> _GIVEN PROBLEM_
Copy everything from the line containing "Click the AirAlert plugin icon" down to the end of the data below, character for character.

> _DATA EXCERPTS_
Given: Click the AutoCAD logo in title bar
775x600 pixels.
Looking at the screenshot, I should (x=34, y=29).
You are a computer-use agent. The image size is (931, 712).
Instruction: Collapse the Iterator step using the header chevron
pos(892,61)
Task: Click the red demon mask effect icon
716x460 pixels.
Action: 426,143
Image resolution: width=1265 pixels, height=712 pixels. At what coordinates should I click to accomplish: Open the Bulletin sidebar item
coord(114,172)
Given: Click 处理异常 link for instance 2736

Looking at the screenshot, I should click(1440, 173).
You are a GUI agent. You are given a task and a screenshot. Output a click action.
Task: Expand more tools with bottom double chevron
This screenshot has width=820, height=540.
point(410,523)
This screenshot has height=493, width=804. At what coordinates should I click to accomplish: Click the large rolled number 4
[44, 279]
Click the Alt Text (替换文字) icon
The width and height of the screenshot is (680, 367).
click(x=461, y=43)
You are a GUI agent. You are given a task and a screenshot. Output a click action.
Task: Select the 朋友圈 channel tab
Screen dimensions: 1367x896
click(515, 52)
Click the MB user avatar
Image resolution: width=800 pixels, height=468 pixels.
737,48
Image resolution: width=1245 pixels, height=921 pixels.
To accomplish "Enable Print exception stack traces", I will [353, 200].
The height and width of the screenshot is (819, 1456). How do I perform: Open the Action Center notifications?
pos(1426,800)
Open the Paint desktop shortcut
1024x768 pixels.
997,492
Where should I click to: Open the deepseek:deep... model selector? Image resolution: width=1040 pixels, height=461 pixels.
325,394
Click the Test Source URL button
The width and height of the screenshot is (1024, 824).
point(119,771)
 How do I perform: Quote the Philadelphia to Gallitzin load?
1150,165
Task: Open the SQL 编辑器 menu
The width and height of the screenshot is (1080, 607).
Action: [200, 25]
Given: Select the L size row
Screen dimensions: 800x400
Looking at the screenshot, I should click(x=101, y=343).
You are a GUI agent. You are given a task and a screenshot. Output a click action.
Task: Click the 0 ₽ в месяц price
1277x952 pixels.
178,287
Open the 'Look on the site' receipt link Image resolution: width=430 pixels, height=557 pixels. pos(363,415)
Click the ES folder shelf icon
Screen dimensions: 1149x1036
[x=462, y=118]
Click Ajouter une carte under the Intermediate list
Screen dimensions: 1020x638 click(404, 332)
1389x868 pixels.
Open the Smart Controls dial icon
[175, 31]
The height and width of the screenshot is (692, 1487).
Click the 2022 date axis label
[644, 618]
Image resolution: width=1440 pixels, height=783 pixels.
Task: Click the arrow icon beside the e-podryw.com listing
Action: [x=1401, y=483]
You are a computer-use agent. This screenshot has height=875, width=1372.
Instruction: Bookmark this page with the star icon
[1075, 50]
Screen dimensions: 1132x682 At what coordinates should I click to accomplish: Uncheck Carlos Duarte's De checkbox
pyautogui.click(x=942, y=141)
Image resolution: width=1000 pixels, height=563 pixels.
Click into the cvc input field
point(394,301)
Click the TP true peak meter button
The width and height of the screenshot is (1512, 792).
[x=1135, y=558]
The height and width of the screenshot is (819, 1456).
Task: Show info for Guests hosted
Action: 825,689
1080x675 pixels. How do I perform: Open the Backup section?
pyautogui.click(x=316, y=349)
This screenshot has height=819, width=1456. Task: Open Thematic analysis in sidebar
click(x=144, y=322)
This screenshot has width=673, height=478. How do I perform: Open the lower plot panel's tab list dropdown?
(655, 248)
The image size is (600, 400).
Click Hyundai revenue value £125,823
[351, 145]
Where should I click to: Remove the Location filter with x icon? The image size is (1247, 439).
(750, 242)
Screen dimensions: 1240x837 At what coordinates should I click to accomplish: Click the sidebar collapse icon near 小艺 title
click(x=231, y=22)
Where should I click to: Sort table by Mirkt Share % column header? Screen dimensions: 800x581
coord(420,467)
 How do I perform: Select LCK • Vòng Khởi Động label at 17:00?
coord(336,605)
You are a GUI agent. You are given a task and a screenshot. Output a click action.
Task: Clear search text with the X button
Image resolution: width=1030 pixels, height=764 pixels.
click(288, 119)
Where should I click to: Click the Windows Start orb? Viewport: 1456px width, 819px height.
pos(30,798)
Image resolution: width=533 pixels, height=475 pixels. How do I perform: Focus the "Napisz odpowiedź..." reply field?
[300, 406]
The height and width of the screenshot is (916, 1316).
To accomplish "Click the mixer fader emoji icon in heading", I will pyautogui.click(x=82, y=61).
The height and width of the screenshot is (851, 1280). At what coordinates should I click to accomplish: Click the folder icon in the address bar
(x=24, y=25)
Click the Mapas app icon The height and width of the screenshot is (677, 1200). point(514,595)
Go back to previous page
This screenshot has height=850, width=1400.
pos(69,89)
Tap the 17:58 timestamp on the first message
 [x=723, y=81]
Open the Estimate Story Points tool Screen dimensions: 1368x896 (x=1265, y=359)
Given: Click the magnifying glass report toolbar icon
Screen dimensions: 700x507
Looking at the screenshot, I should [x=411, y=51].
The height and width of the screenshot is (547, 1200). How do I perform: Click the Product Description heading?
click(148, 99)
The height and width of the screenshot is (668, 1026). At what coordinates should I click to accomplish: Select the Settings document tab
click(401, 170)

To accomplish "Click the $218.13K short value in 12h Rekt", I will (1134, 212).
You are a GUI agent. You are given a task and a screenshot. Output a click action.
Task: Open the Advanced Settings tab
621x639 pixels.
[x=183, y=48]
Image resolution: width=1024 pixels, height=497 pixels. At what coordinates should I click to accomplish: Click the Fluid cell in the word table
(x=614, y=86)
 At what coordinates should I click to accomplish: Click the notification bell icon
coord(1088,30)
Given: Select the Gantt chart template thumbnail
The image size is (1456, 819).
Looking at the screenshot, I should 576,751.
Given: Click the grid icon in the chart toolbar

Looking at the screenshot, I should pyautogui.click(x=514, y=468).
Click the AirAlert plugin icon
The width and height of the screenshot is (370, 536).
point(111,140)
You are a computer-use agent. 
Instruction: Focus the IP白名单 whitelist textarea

> _FINAL RESULT_
Click the AirAlert plugin icon
The width and height of the screenshot is (370, 536).
point(111,140)
You are a computer-use agent. 
Instruction: Focus the IP白名单 whitelist textarea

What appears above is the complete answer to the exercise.